Les effigies, ce sont ces mannequins, ces célébrités ou ces Golden Boy qu'on retrouve dans les romans de Bret Easton Ellis. Les créatures de rêve qui s'exhibent aux soirées new-yorkaises et qui fascinent le monde entier par leurs excès (excès de beauté, excès de soirées, excès de cocaïne). Seulement la peinture de David Lefebvre transforme leur image lisse en image dégoulinante. Ces effigies deviennent laides, comme si la cire de leur visage fondait, que leur maquillage se répandait. Une nouvelle d'image derrière l'image, un portrait de Dorian Gray contemporain.

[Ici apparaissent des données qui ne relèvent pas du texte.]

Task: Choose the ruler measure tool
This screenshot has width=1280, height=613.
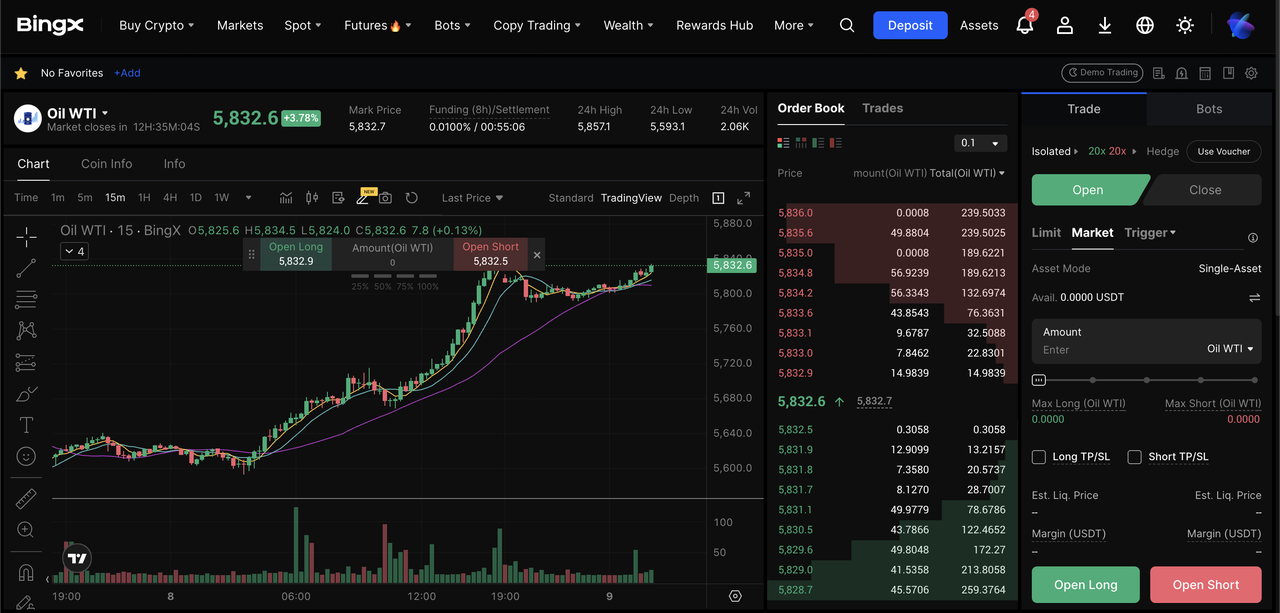Action: (26, 498)
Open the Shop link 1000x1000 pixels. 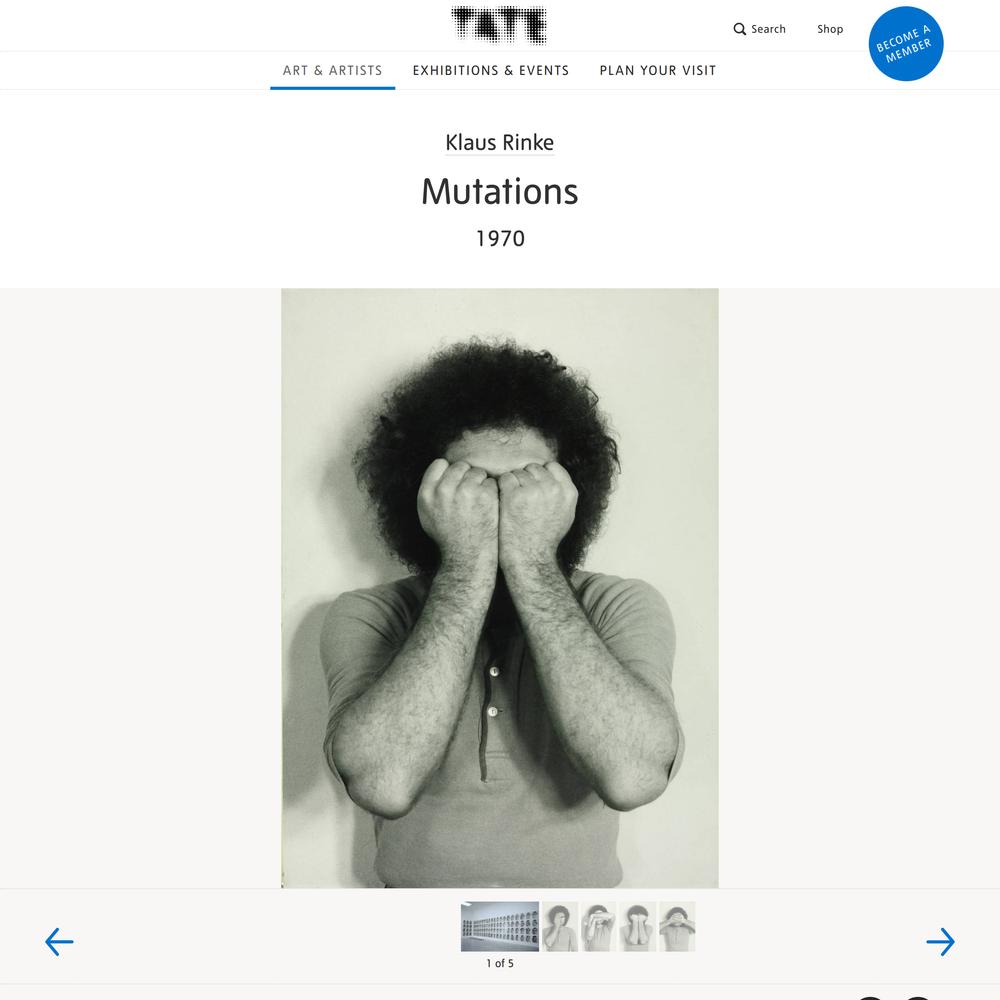[830, 29]
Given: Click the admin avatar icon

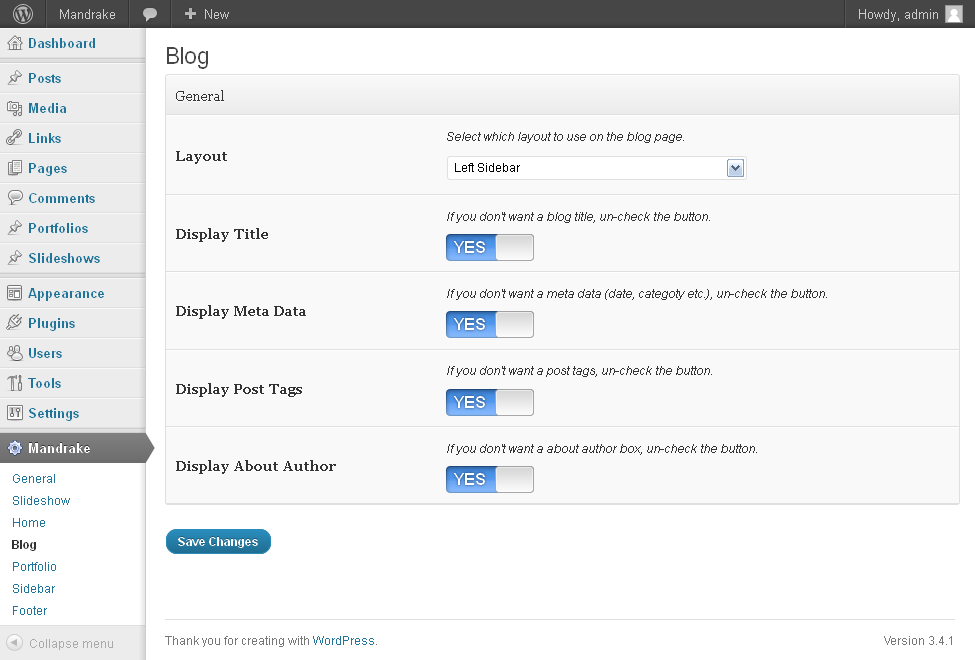Looking at the screenshot, I should pos(953,14).
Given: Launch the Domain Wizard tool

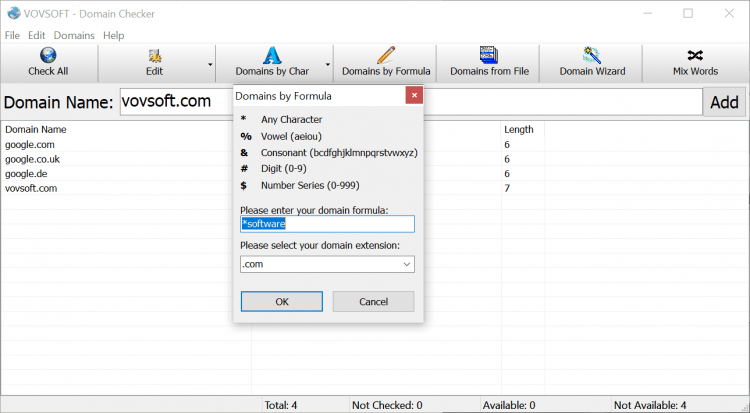Looking at the screenshot, I should tap(592, 56).
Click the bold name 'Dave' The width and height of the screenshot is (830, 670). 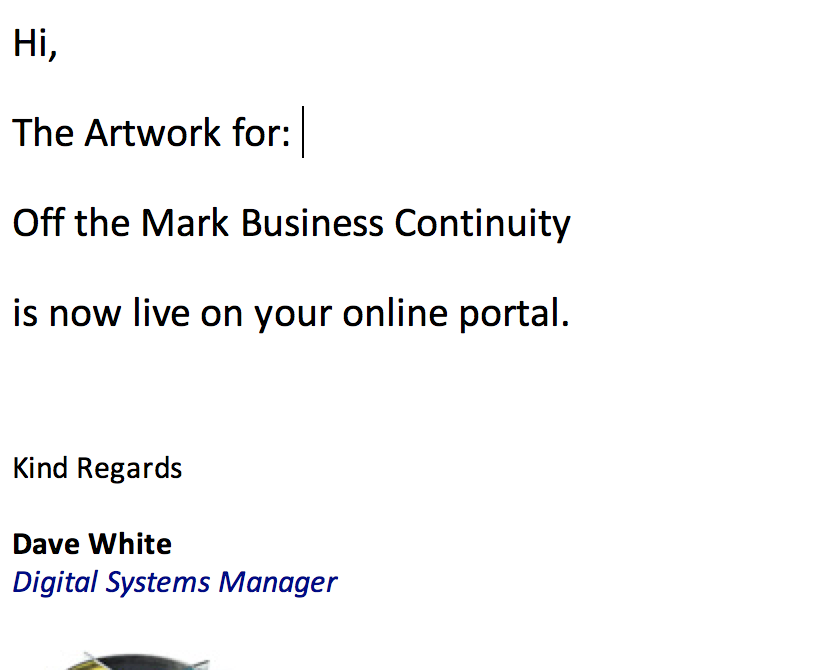pos(46,545)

« La maison », pour David Lefebvre, « c'est un peu le portrait par absence des gens qui vivent dedans ». On peut se rendre compte alors que toutes ces différentes images - le préfabriqué, le top model, le chien - semblent constituer eux aussi ce portrait. Le portrait des membres d'une famille qui semble disparaître derrière tout ce qui constitue son apparence, derrière tous les objets de sa consommation. Leur réalité, leur vérité, n'est plus visible, ni pour le peintre, ni pour le regardeur, qui ne savent alors pas quelle peut être leur existence propre.

Enfin, perdue au milieu d'une toile blanche, une voiture en flammes fait son apparition. C'est l'irruption du fait-divers, l'irruption d'un autre type de réalité, relayée celle-ci par les journaux d'information. Un genre d'images tout autant consommées par cette famille invisible que celles magiques des starlettes ou celles mignonnes des petits chiens, sans plus vraiment faire la différence entre leurs différents messages.
Et un genre d'images tout autant consommées par David Lefebvre, avec ce qui fait évidemment la différence : cet avantage de pouvoir considérer toutes ces images sans plus les subir, mais en les transformant par sa pratique bien spécifique de la peinture.